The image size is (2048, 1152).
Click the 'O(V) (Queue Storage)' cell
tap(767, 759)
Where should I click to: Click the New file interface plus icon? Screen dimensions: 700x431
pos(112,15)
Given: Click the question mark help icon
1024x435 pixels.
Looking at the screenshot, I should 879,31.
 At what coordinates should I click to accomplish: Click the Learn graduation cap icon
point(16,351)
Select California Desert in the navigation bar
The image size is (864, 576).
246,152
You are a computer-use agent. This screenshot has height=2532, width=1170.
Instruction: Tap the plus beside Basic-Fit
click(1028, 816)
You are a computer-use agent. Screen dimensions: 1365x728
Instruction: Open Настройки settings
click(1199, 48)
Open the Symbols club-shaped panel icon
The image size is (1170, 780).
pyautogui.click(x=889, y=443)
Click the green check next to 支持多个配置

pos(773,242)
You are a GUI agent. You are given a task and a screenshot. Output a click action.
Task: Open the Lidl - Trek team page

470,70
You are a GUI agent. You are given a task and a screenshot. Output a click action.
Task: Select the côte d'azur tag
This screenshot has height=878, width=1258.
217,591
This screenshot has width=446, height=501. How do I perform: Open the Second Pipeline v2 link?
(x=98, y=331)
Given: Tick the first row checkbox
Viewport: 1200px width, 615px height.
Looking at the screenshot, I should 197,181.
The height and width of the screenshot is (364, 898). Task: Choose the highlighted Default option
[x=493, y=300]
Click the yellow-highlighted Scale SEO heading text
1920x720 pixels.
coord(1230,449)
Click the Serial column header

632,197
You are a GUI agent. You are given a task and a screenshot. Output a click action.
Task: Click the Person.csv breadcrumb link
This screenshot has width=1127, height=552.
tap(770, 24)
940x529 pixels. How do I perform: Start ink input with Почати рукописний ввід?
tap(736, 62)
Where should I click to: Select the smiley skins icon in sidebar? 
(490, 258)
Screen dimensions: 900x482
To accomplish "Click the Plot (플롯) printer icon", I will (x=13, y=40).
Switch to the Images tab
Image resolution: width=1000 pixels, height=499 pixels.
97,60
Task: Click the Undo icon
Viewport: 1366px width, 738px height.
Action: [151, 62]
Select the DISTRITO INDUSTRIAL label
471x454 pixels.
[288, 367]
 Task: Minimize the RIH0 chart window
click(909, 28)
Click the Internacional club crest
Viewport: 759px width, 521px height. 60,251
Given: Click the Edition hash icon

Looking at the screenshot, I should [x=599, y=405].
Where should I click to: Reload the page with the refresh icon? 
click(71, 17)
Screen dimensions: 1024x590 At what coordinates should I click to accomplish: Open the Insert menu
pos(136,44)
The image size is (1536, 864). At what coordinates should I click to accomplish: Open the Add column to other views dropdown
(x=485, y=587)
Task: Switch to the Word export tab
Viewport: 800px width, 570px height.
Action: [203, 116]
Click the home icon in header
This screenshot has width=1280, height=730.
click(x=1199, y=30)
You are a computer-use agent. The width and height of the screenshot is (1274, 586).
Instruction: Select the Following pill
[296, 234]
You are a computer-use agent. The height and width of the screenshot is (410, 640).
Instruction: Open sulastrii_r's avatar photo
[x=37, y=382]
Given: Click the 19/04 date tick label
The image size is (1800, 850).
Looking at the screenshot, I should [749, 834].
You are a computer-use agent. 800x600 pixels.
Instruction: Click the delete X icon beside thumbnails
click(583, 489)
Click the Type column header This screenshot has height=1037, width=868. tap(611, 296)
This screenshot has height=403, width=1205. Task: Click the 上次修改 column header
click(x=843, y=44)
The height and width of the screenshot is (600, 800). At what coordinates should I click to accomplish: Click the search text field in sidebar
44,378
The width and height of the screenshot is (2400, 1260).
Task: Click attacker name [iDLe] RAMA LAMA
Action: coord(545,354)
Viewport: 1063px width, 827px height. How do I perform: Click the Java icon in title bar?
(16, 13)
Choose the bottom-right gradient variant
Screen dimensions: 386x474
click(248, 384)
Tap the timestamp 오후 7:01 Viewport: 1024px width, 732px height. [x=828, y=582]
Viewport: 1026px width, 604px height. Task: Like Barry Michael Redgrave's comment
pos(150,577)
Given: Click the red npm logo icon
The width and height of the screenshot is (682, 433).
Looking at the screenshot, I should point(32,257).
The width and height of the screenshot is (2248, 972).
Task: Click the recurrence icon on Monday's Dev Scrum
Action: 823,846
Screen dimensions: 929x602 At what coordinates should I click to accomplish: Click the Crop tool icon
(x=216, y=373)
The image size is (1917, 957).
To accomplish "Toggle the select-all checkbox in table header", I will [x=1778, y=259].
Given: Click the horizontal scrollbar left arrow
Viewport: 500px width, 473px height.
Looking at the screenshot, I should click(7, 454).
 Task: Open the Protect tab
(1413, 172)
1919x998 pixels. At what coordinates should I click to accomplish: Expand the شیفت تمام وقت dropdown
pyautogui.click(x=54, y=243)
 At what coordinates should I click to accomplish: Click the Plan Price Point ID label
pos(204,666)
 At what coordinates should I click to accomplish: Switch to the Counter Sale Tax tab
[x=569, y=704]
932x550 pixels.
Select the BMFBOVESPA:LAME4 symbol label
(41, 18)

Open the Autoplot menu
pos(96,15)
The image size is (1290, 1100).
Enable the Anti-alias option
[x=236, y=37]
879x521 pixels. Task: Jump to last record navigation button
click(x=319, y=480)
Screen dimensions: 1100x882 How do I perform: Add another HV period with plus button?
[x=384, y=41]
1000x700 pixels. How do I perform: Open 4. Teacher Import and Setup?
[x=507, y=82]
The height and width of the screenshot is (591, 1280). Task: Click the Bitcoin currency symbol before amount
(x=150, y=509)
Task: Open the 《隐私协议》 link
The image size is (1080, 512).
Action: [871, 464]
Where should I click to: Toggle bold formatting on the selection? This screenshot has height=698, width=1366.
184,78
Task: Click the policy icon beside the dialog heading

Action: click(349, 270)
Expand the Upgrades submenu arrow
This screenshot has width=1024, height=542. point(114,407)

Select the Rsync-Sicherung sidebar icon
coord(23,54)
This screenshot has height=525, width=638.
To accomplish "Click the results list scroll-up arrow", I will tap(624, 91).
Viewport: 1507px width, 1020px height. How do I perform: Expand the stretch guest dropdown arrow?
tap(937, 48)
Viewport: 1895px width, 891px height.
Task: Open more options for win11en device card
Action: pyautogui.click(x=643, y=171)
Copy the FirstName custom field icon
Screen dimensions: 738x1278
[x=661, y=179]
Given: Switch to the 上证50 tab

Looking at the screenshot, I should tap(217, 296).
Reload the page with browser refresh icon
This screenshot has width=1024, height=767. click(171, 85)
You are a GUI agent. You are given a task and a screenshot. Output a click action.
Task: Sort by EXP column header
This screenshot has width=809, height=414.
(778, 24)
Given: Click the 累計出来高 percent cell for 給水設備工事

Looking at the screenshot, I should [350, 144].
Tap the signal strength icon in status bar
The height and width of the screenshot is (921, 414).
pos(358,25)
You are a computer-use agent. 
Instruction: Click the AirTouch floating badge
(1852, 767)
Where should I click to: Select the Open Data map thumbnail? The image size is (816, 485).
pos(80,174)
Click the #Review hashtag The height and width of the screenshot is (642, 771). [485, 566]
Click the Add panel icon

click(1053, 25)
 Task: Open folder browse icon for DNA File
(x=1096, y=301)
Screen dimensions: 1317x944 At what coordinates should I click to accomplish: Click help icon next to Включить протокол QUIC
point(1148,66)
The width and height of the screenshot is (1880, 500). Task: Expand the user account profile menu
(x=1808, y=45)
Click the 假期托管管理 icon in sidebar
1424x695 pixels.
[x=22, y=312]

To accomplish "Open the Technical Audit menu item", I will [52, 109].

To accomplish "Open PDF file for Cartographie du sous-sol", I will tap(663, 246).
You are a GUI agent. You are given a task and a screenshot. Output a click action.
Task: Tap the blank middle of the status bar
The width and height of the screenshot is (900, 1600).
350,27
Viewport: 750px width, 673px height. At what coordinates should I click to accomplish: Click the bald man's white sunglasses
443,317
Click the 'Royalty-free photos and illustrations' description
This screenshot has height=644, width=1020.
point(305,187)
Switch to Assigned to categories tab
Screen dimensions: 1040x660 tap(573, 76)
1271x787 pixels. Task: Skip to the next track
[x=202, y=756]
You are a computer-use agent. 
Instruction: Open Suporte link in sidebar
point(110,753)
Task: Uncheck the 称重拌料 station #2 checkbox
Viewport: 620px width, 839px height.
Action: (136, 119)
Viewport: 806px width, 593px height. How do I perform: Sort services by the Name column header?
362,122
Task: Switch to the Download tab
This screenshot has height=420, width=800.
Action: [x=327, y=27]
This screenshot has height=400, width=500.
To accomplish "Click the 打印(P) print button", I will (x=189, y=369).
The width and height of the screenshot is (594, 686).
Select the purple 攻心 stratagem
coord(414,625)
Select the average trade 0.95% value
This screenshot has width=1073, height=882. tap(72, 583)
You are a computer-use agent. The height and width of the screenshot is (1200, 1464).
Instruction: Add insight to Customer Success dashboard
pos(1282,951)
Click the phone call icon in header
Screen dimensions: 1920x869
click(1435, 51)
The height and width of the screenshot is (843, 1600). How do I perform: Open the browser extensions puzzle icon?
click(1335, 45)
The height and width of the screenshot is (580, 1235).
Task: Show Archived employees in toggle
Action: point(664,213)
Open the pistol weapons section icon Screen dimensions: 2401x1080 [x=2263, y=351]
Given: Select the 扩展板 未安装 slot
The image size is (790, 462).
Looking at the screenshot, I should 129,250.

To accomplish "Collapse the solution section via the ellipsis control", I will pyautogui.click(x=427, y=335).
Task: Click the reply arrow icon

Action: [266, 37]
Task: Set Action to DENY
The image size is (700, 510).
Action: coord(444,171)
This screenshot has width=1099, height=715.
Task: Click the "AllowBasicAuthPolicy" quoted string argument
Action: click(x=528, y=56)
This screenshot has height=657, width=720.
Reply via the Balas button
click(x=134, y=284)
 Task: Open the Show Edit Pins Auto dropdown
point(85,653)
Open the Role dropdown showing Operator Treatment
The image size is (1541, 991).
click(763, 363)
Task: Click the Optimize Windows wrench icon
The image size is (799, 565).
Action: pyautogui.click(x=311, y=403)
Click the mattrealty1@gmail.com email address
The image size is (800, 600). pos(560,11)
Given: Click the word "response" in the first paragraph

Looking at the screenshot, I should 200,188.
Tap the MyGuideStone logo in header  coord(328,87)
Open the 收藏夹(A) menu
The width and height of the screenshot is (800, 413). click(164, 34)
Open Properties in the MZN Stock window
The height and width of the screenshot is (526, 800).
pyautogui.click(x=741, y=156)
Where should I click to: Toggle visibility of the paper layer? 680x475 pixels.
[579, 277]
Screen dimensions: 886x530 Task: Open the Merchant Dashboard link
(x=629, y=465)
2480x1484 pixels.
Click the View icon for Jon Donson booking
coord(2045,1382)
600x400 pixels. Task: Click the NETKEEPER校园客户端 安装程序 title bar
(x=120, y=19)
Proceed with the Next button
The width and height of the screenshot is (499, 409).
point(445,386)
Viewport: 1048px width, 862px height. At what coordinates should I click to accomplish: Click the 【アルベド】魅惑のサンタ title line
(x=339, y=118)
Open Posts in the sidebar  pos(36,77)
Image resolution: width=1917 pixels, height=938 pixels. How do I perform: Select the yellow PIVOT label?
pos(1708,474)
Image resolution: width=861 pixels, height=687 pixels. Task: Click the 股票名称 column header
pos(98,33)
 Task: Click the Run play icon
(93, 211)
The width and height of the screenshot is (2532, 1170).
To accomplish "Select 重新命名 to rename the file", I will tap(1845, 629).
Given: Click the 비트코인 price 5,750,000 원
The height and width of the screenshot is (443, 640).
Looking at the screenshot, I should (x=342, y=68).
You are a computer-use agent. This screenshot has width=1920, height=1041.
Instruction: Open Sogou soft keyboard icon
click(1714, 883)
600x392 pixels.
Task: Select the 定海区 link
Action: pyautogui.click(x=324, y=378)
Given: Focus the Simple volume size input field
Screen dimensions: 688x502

:::

- _TASK OBJECTIVE_:
The response must contain each line above that holds the string "section".

- _TASK SOLUTION_:
Open the pistol weapons section icon Screen dimensions: 2401x1080 [x=2263, y=351]
To accomplish "Collapse the solution section via the ellipsis control", I will pyautogui.click(x=427, y=335).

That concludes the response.